(Dataset entries)

—————

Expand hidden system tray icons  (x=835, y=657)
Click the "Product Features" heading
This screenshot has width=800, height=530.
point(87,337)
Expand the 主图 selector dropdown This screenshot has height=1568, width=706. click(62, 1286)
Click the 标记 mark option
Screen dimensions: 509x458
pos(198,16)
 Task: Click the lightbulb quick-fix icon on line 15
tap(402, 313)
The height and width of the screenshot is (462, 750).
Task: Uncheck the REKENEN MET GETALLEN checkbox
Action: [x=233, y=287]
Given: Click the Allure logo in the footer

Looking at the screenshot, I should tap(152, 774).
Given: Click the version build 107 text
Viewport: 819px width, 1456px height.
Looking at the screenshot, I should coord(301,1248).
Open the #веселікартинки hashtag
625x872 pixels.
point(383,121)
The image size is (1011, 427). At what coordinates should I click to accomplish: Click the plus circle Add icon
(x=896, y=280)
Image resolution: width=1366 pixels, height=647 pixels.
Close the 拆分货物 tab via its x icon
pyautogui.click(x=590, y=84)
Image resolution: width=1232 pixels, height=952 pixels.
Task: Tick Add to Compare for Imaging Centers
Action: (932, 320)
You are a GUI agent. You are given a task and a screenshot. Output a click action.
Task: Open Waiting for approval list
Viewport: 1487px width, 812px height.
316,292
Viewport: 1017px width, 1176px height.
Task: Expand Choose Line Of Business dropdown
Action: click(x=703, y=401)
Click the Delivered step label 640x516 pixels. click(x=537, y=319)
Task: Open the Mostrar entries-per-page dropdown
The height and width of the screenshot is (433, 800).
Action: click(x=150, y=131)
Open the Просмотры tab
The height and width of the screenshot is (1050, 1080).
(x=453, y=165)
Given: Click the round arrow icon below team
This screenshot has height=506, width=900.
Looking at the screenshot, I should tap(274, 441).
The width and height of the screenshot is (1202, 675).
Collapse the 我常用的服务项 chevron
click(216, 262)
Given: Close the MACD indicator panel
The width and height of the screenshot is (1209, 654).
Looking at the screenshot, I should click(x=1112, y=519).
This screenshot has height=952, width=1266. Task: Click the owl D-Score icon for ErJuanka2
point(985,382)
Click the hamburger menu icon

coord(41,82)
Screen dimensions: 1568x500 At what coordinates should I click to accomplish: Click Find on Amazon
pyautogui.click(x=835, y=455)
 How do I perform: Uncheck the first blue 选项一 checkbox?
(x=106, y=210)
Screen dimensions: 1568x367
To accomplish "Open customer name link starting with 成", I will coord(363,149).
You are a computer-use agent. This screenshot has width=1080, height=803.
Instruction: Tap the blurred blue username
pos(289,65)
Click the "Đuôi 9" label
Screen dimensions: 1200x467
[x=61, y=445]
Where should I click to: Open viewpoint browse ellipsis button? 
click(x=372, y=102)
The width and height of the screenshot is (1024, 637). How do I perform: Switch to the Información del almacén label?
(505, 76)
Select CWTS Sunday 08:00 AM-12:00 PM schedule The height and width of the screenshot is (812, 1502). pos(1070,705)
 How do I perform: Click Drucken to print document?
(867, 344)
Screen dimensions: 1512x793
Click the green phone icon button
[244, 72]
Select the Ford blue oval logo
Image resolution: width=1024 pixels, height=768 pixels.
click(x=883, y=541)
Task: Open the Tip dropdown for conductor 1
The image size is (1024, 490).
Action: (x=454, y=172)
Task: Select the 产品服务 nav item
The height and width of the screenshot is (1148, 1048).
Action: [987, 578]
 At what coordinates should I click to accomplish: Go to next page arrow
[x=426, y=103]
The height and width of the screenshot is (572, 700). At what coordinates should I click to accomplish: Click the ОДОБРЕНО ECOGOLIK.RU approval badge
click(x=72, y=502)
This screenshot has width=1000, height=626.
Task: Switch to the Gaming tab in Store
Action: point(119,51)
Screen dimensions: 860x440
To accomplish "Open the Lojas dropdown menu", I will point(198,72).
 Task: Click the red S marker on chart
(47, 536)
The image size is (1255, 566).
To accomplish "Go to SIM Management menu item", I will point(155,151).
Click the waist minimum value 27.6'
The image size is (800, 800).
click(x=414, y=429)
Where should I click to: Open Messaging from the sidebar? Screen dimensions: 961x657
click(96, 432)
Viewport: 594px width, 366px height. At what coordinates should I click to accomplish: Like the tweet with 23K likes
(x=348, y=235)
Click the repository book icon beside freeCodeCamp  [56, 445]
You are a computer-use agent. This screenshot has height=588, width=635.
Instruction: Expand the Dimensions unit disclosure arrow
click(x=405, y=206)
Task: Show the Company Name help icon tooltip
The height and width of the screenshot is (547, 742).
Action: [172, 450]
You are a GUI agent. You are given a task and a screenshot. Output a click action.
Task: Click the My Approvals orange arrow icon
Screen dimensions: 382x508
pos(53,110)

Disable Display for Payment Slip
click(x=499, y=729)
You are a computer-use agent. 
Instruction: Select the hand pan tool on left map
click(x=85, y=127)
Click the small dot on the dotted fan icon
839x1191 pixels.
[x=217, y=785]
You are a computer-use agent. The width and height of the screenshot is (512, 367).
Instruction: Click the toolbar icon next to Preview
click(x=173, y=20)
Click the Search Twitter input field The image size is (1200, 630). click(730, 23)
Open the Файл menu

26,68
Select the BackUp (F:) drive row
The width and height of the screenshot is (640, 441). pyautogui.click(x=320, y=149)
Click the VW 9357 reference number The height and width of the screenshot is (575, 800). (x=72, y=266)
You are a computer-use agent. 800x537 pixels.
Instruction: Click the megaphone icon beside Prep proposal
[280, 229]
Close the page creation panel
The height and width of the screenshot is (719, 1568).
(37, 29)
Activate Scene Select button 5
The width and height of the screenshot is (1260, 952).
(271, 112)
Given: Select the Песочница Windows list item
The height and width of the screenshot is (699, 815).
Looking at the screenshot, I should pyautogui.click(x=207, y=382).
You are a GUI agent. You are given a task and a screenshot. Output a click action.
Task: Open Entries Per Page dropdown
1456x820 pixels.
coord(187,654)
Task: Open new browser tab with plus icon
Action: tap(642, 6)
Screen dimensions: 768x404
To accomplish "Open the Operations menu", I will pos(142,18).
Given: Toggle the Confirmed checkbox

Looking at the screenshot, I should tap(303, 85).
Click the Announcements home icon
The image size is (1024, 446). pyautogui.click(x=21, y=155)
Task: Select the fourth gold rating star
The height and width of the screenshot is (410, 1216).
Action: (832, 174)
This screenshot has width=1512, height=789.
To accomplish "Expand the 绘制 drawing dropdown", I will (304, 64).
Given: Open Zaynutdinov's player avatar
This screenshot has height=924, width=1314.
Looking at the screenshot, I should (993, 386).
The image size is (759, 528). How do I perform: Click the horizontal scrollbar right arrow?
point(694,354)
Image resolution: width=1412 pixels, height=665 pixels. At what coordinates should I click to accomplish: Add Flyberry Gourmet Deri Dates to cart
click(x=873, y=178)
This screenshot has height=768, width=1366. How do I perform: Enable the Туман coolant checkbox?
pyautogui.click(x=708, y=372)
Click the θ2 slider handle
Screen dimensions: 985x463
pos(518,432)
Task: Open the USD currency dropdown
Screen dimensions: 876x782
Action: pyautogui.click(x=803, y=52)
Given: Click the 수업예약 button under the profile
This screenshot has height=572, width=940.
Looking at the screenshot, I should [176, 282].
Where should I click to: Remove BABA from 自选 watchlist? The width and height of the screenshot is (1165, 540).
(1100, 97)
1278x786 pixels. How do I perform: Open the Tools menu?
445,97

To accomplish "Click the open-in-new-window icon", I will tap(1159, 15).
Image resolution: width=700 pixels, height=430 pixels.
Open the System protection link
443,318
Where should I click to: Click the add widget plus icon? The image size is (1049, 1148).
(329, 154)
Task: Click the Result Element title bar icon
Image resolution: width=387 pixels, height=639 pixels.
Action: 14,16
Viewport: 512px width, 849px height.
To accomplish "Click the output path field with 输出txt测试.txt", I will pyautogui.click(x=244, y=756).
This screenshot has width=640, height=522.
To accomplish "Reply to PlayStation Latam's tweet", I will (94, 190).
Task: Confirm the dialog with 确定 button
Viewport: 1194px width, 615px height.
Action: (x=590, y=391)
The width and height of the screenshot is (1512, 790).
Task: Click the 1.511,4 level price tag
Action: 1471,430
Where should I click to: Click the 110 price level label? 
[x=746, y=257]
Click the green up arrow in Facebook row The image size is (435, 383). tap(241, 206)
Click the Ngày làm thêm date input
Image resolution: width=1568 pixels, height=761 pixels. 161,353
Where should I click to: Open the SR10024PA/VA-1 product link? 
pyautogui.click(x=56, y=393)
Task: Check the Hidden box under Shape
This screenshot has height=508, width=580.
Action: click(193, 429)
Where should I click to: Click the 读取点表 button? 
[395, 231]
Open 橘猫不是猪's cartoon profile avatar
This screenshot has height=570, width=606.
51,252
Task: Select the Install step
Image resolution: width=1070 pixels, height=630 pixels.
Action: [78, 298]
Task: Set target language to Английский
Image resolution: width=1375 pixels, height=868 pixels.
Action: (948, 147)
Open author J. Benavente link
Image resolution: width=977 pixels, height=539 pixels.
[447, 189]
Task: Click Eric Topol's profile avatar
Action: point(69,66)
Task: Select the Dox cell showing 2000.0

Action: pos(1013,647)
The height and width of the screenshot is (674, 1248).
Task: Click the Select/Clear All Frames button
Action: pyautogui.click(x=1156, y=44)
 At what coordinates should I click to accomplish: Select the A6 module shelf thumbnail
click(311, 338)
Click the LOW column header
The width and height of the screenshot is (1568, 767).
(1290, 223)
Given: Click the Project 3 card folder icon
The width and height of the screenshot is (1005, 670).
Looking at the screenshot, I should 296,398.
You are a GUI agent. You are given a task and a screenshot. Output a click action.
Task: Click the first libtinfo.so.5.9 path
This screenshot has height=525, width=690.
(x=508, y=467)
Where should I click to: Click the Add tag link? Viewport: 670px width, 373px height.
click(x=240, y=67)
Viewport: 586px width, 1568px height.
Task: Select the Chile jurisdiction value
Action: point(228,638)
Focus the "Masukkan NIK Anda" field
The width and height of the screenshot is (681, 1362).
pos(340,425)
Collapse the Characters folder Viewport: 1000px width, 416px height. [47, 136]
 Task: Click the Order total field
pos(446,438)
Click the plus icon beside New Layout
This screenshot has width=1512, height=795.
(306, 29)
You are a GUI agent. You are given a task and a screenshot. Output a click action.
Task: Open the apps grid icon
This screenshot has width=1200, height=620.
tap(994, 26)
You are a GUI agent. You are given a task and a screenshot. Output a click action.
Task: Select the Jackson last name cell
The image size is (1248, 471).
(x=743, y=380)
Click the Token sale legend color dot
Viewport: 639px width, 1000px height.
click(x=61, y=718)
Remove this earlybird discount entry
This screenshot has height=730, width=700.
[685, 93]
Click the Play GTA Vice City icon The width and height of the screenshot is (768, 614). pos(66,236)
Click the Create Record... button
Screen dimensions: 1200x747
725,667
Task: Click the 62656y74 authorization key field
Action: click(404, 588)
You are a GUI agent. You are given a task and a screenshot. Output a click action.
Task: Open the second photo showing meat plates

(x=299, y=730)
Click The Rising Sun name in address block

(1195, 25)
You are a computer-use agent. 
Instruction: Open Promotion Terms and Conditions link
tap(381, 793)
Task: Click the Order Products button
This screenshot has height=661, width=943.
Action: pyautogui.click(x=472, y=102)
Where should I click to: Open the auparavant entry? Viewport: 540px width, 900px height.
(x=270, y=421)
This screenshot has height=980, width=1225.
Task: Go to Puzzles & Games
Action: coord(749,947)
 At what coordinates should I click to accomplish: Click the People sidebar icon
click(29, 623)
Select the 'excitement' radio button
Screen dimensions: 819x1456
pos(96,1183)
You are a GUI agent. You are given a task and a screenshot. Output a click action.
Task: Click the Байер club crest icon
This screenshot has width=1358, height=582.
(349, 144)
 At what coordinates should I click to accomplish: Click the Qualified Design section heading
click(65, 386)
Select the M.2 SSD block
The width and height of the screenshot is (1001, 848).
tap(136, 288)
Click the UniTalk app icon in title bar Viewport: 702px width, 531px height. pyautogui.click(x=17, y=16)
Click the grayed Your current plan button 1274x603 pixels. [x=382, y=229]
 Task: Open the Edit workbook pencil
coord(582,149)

—————

▶ **PROBLEM DETAILS**
Would you please repeat exactly the lines above, starting at the line with "Click the Play" and stopping at the line with "Select the 'excitement' radio button", both included?

▶ **EXPECTED ANSWER**
Click the Play GTA Vice City icon The width and height of the screenshot is (768, 614). pos(66,236)
Click the Create Record... button
Screen dimensions: 1200x747
725,667
Task: Click the 62656y74 authorization key field
Action: click(404, 588)
You are a GUI agent. You are given a task and a screenshot. Output a click action.
Task: Open the second photo showing meat plates

(x=299, y=730)
Click The Rising Sun name in address block

(1195, 25)
You are a computer-use agent. 
Instruction: Open Promotion Terms and Conditions link
tap(381, 793)
Task: Click the Order Products button
This screenshot has height=661, width=943.
Action: pyautogui.click(x=472, y=102)
Where should I click to: Open the auparavant entry? Viewport: 540px width, 900px height.
(x=270, y=421)
This screenshot has height=980, width=1225.
Task: Go to Puzzles & Games
Action: coord(749,947)
 At what coordinates should I click to accomplish: Click the People sidebar icon
click(29, 623)
Select the 'excitement' radio button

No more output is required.